━━━ SUPPLIED INFORMATION ━━━
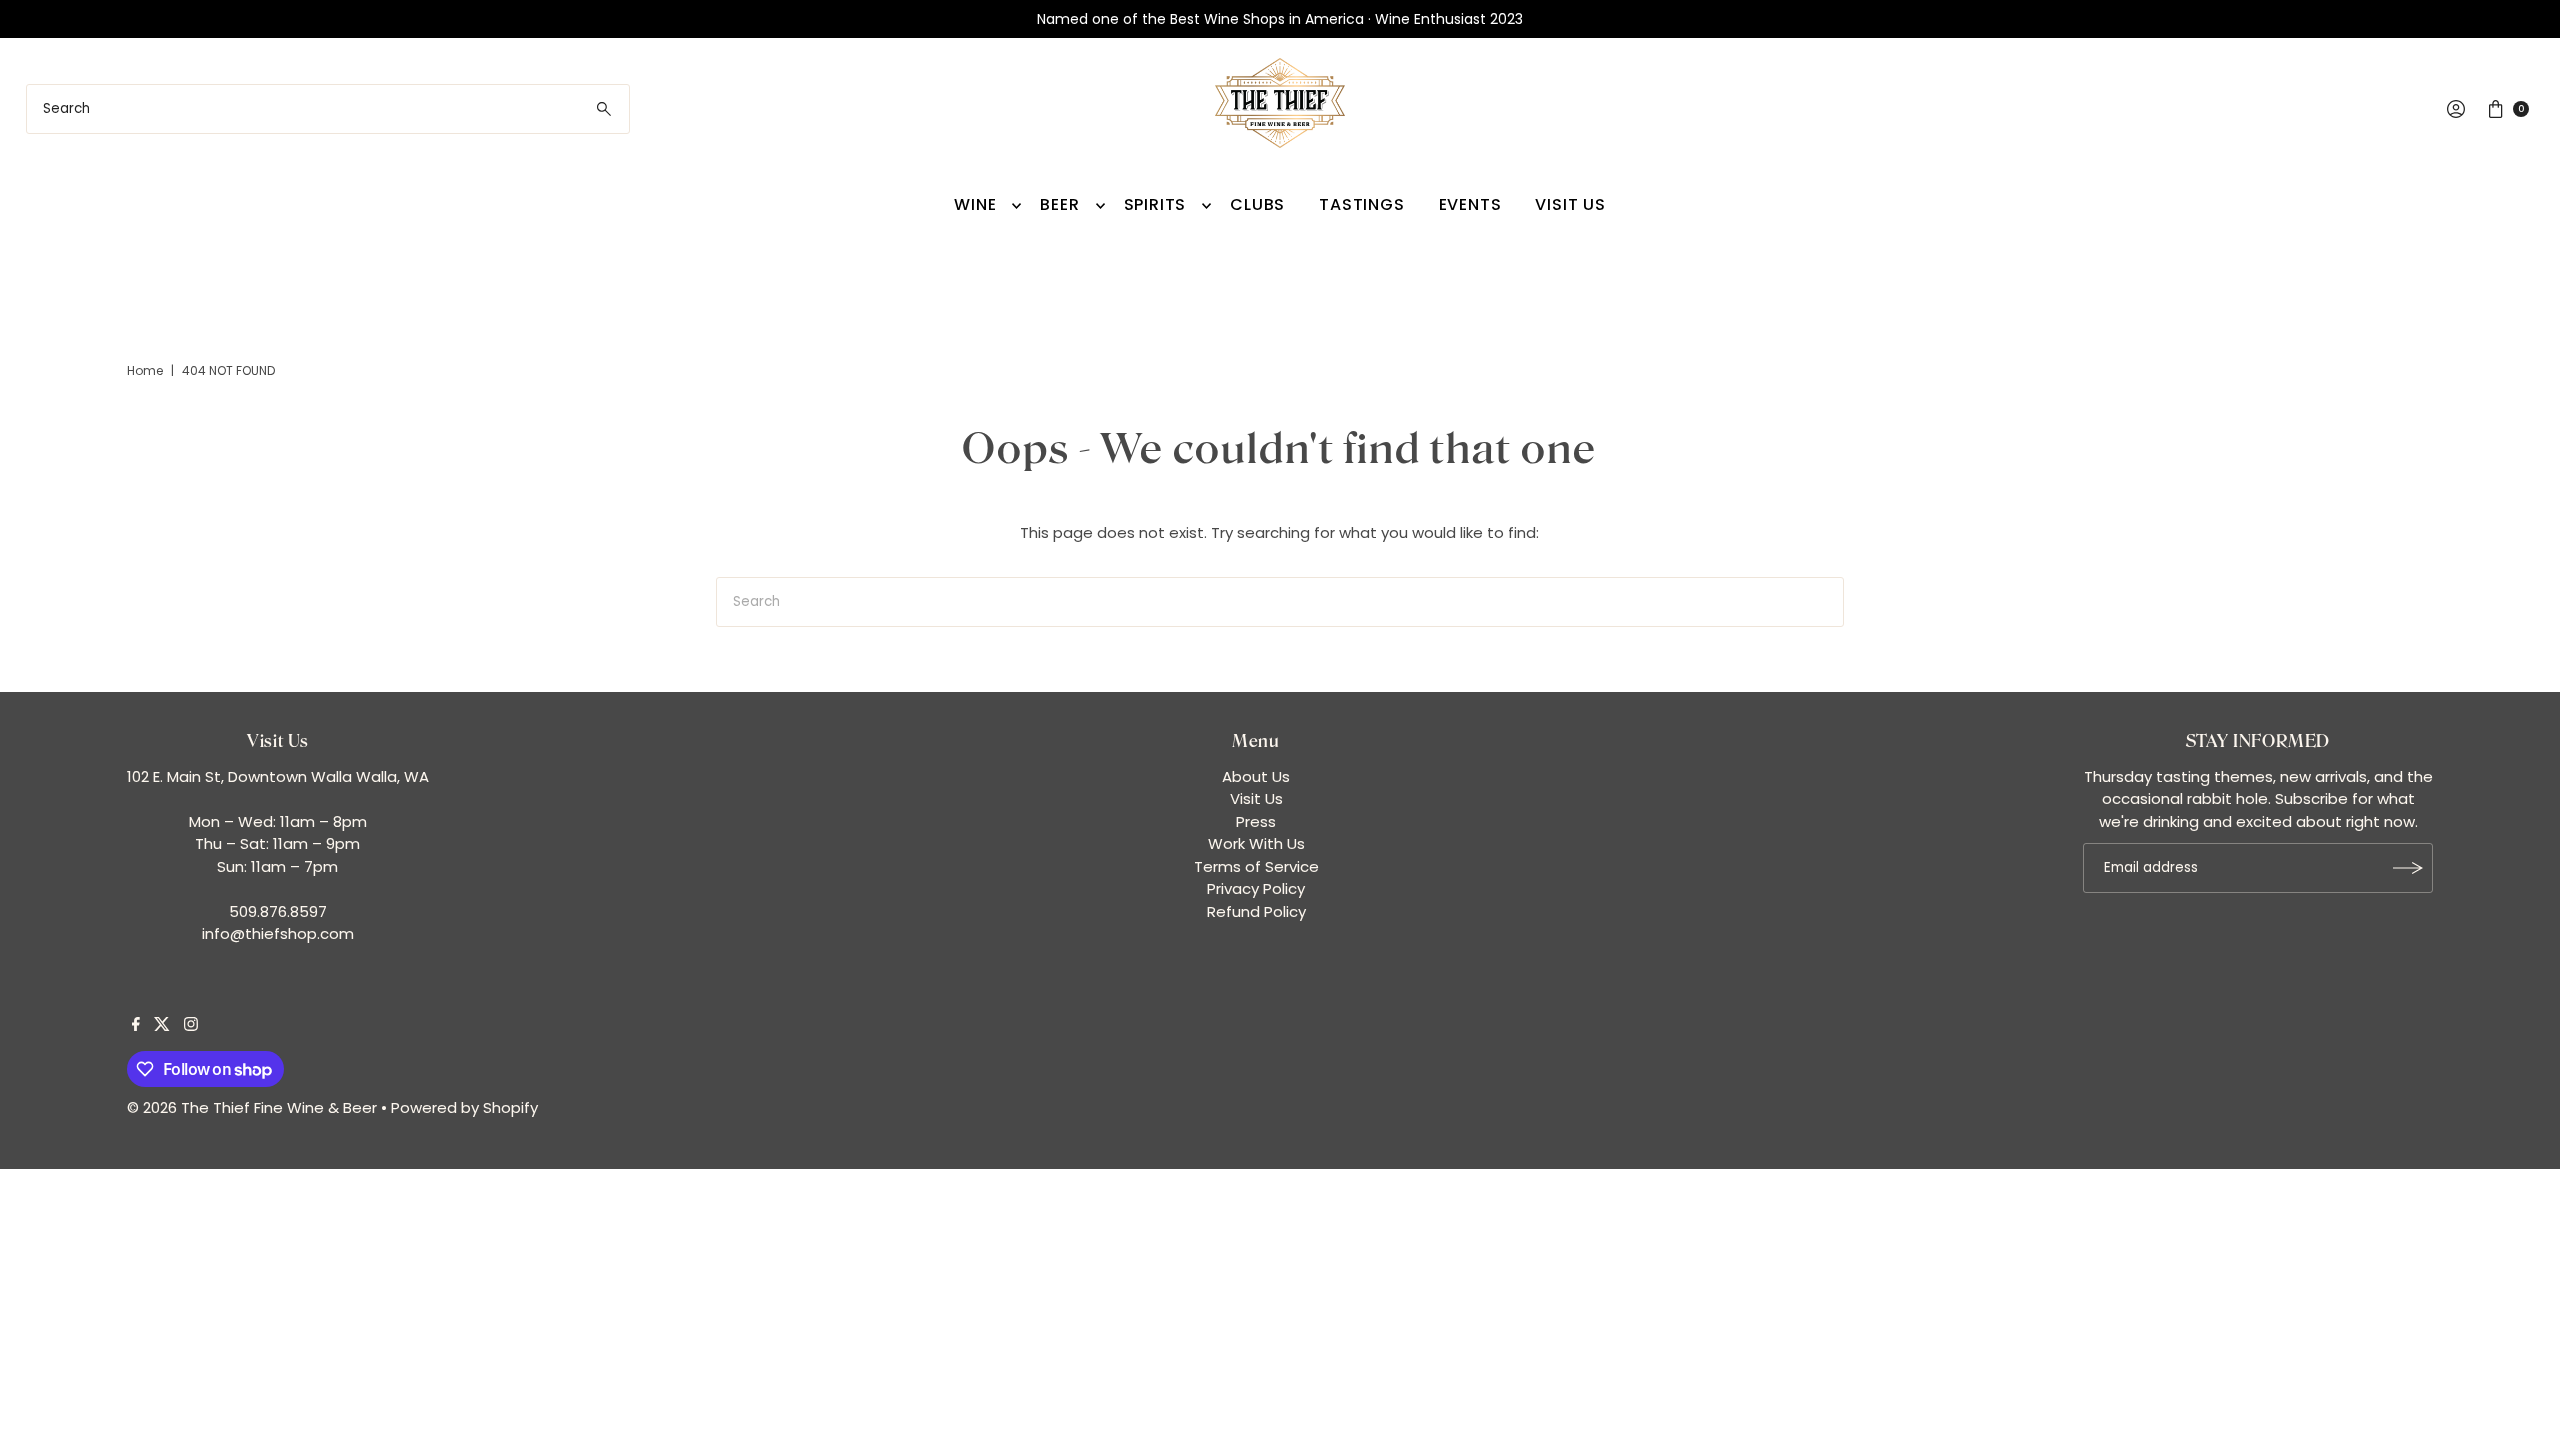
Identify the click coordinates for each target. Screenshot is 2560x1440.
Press (1256, 821)
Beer (1059, 204)
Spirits (1155, 204)
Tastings (1361, 204)
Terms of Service (1256, 866)
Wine (975, 204)
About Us (1256, 776)
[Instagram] (191, 1026)
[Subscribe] (2408, 868)
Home (145, 370)
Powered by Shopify (464, 1107)
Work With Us (1256, 843)
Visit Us (1570, 204)
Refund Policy (1256, 911)
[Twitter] (162, 1026)
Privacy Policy (1256, 888)
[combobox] (328, 109)
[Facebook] (136, 1026)
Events (1470, 204)
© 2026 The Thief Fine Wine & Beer (252, 1107)
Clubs (1257, 204)
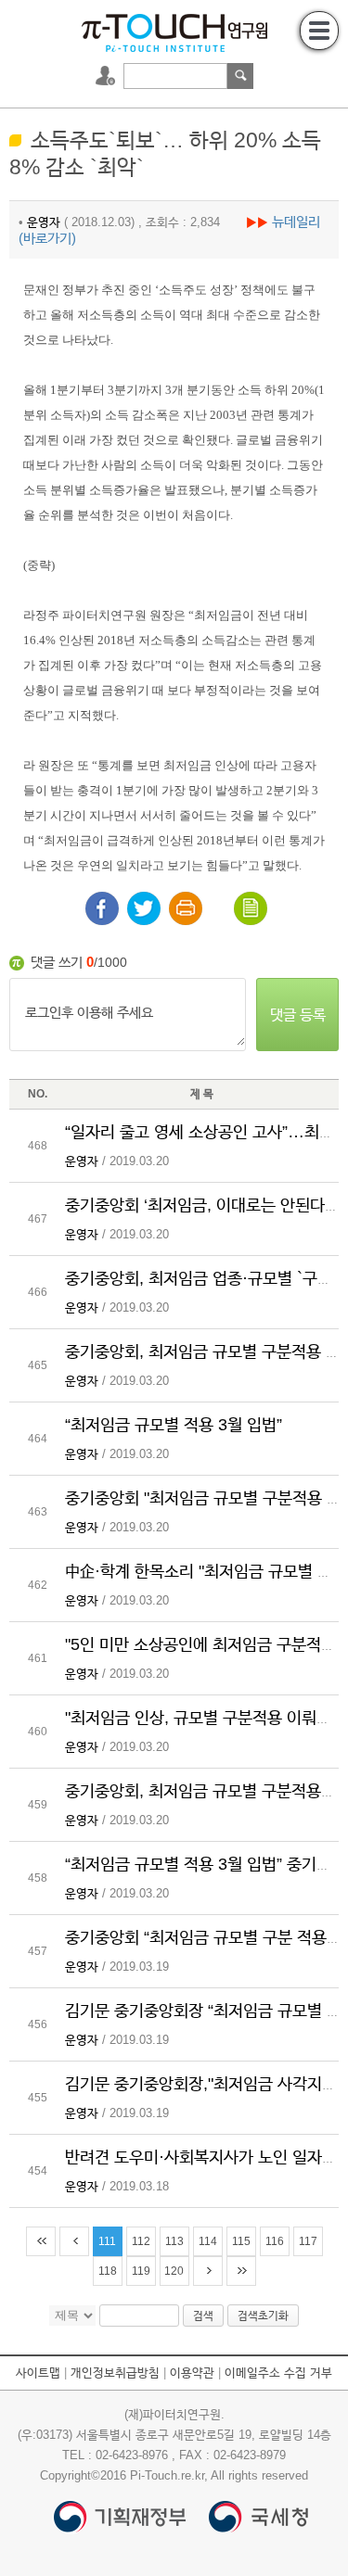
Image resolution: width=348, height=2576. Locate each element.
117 (308, 2241)
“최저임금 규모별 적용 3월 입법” (173, 1424)
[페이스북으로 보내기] (102, 908)
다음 (208, 2271)
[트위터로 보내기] (144, 908)
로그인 (108, 76)
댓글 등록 (298, 1014)
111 (107, 2241)
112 (141, 2241)
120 (174, 2271)
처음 (41, 2241)
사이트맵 (38, 2372)
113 (174, 2241)
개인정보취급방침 (115, 2372)
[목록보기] (250, 908)
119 (141, 2271)
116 (274, 2241)
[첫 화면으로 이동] (174, 31)
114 (208, 2241)
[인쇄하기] (185, 908)
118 (107, 2271)
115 (241, 2241)
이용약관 (192, 2372)
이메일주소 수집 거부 (278, 2372)
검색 (240, 76)
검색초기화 (263, 2315)
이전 (74, 2241)
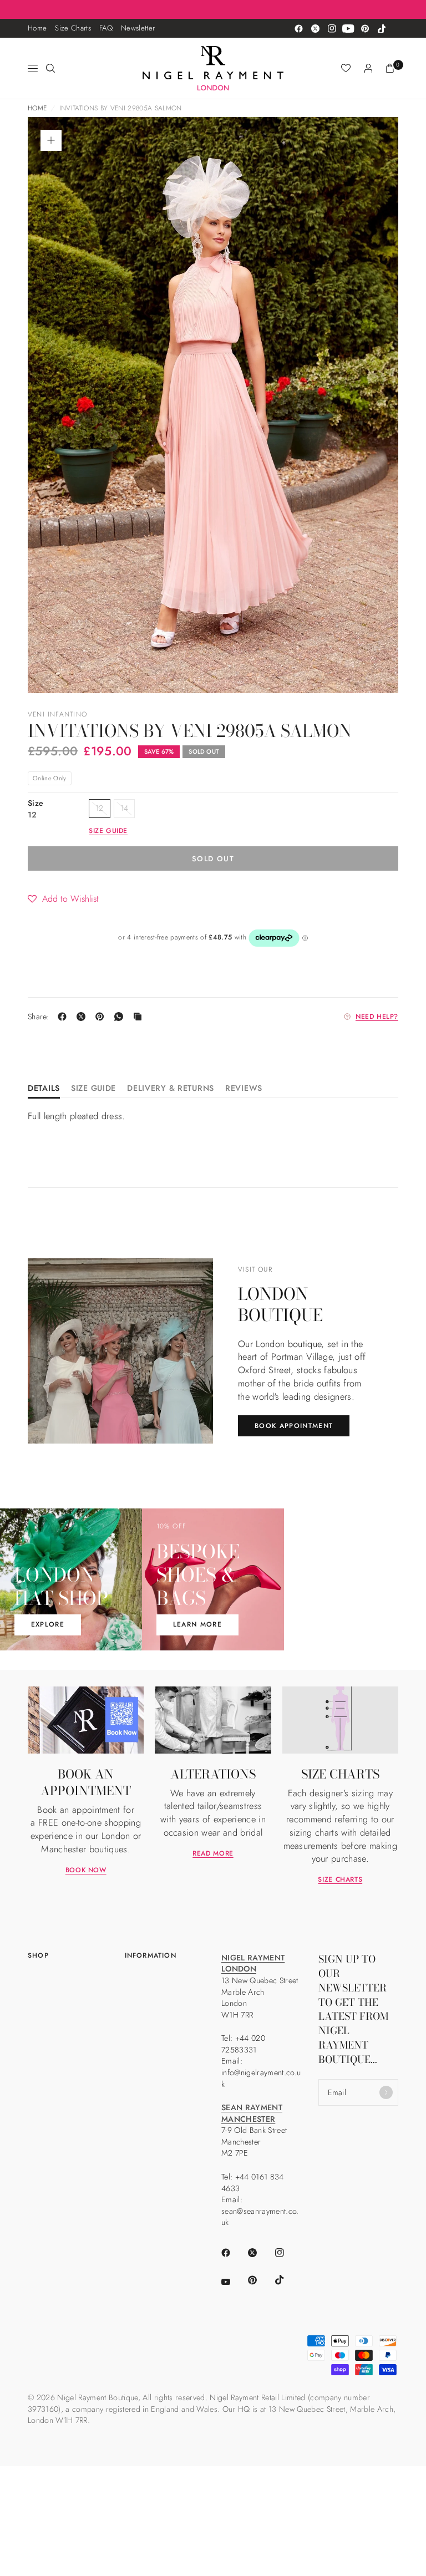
━━━
TASK DIRECTIONS =>
Give exactly the lines above that run from the line with "Press (1256, 821)" to the line with "112 (141, 2241)", both included, leaving every picture out.

REPLY =>
Press (1256, 821)
Beer (1059, 204)
Spirits (1155, 204)
Tastings (1361, 204)
Terms of Service (1256, 866)
Wine (975, 204)
About Us (1256, 776)
[Instagram] (191, 1026)
[Subscribe] (2408, 868)
Home (145, 370)
Powered by Shopify (464, 1107)
Work With Us (1256, 843)
Visit Us (1570, 204)
Refund Policy (1256, 911)
[Twitter] (162, 1026)
Privacy Policy (1256, 888)
[combobox] (328, 109)
[Facebook] (136, 1026)
Events (1470, 204)
© 2026 The Thief Fine Wine & Beer (252, 1107)
Clubs (1257, 204)
Image resolution: width=348, height=2576. Locate each element.
117 (308, 2241)
“최저임금 규모별 적용 3월 입법” (173, 1424)
[페이스북으로 보내기] (102, 908)
다음 (208, 2271)
[트위터로 보내기] (144, 908)
로그인 (108, 76)
댓글 등록 (298, 1014)
111 (107, 2241)
112 (141, 2241)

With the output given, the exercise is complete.